**Short problem**
Copy out the article on exiting forex trades word for word, in full.

── Article

Learn To Trade The Market

Exits: Let the market take you
out, not your emotions …

By

Nial Fuller

Every trader that has any live trading experience under their belt knows how
difficult it can be to figure out when to exit a trade. In fact, most professional
or experienced traders will tell you that exiting a trade is the single most
difficult part of trading. Unfortunately, most forex traders end up doing the
exact opposite of what they should do when it comes to exiting a trade; they
exit manually on emotion rather than simply letting the market hit their stop
loss or profit target.

The problem with profits….is that they are really hard to take. This might
sound strange to someone brand new to the world of trading, but to the
seasoned trader it is all too familiar. Once you are in a trade that is up some
decent pips, you see no reason to close it out, after all why would you if you
see no reason not too? You decide to let this trade run because it is looking so
strong in your favor right now, and you really need a big winner. While letting
profits run is the name of the game of forex success, most traders simply do
not do it correctly. If you are going to let that profitable trade run than you
must either trail up your stop loss to lock in some profits or you must take
profit at a pre-defined profit target as part of your pre-defined trading plan.

────
── Data extract

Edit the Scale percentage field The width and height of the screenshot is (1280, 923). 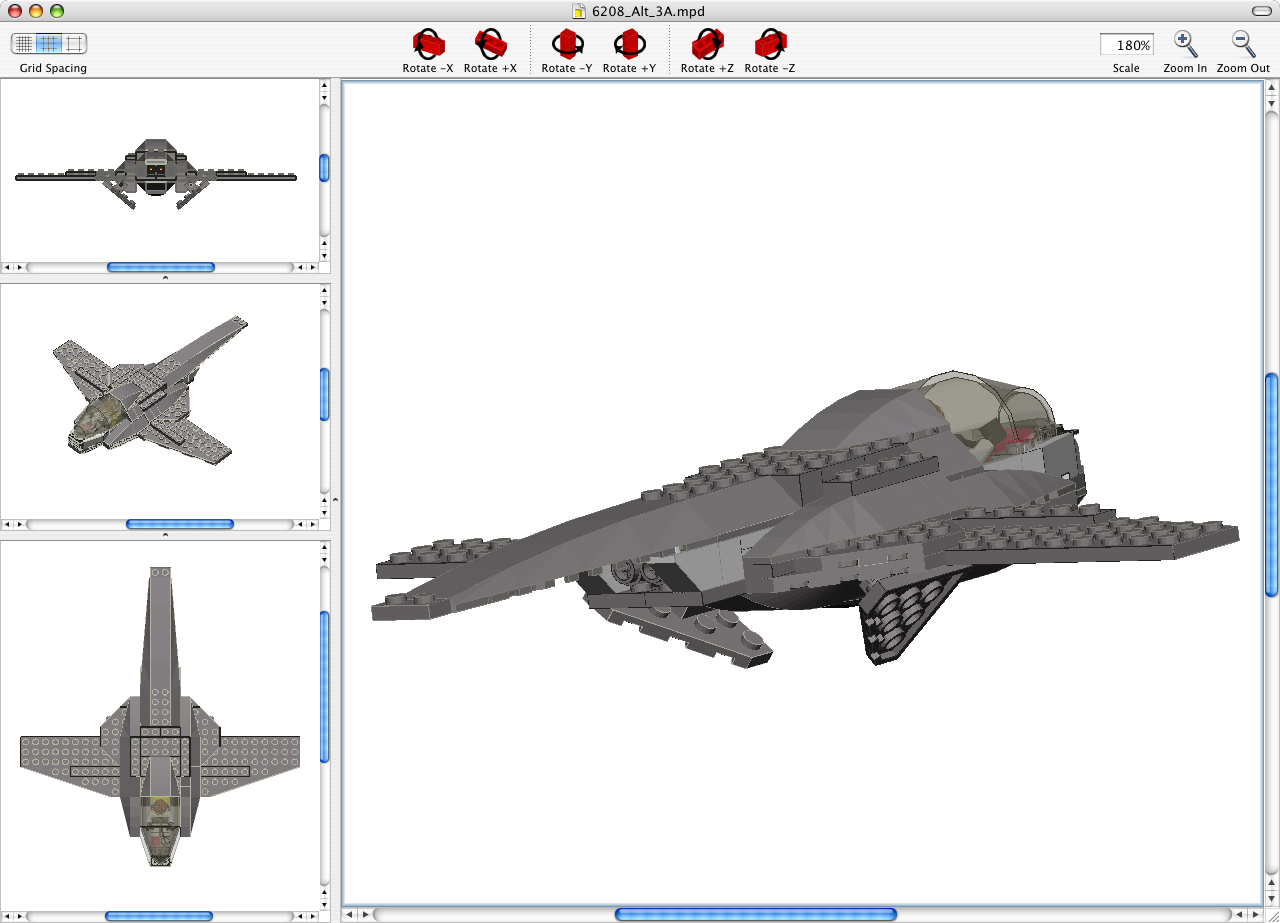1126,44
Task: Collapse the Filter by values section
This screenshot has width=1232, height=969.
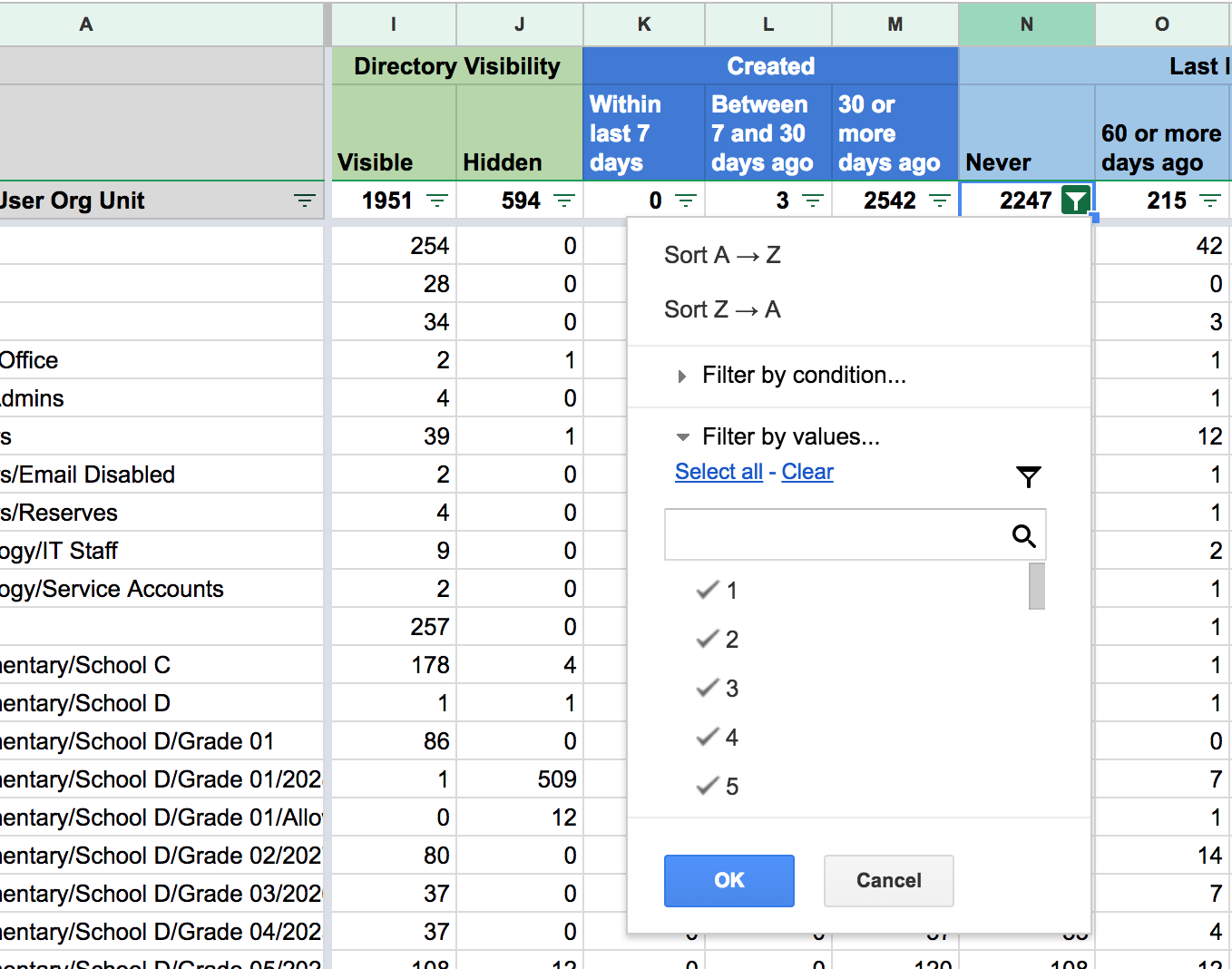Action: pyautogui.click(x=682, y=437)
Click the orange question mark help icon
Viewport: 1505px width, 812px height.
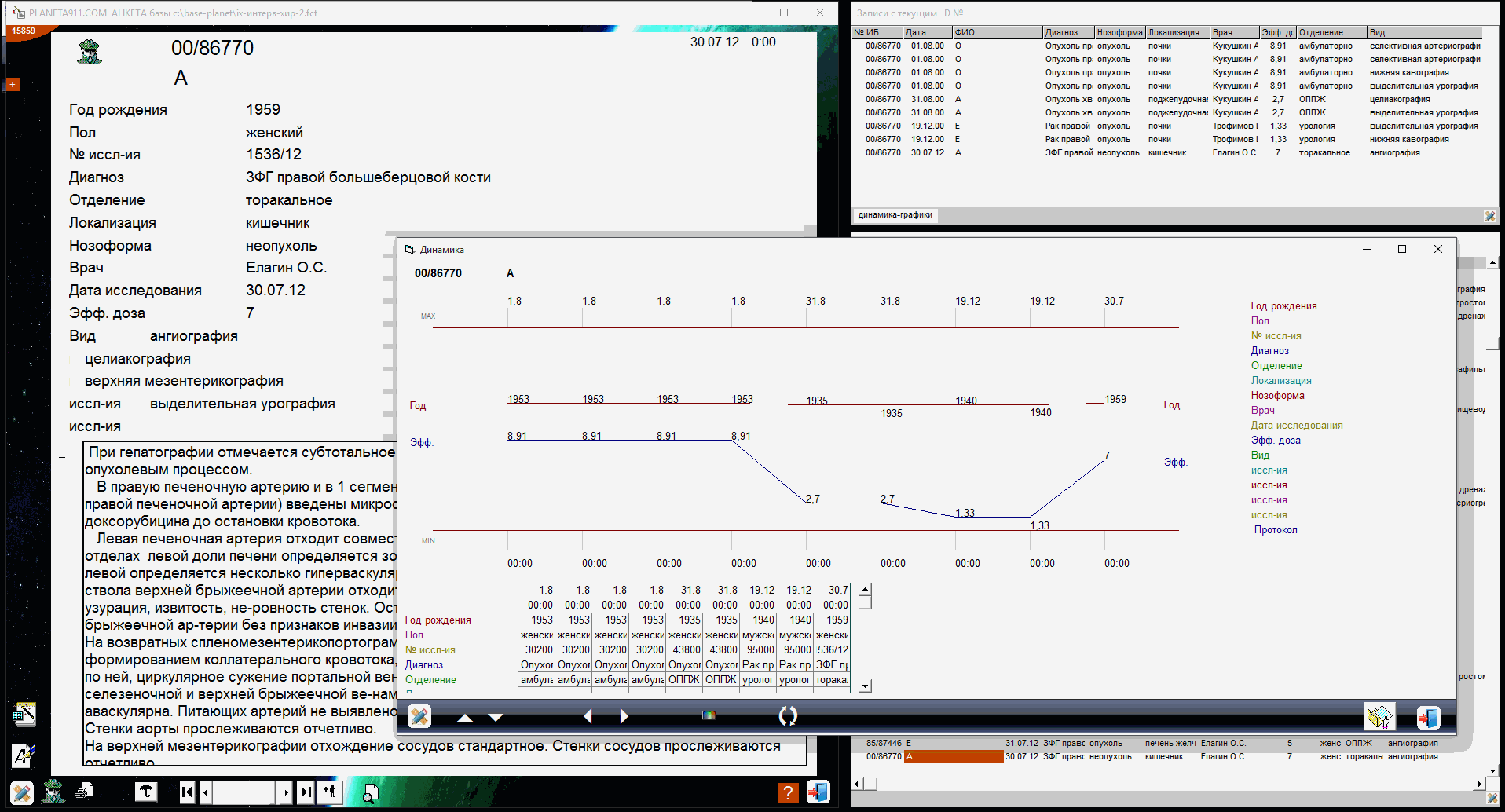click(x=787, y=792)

────

**Task answer**
Learn To Trade The Market

Exits: Let the market take you
out, not your emotions …

By

Nial Fuller

Every trader that has any live trading experience under their belt knows how
difficult it can be to figure out when to exit a trade. In fact, most professional
or experienced traders will tell you that exiting a trade is the single most
difficult part of trading. Unfortunately, most forex traders end up doing the
exact opposite of what they should do when it comes to exiting a trade; they
exit manually on emotion rather than simply letting the market hit their stop
loss or profit target.

The problem with profits….is that they are really hard to take. This might
sound strange to someone brand new to the world of trading, but to the
seasoned trader it is all too familiar. Once you are in a trade that is up some
decent pips, you see no reason to close it out, after all why would you if you
see no reason not too? You decide to let this trade run because it is looking so
strong in your favor right now, and you really need a big winner. While letting
profits run is the name of the game of forex success, most traders simply do
not do it correctly. If you are going to let that profitable trade run than you
must either trail up your stop loss to lock in some profits or you must take
profit at a pre-defined profit target as part of your pre-defined trading plan.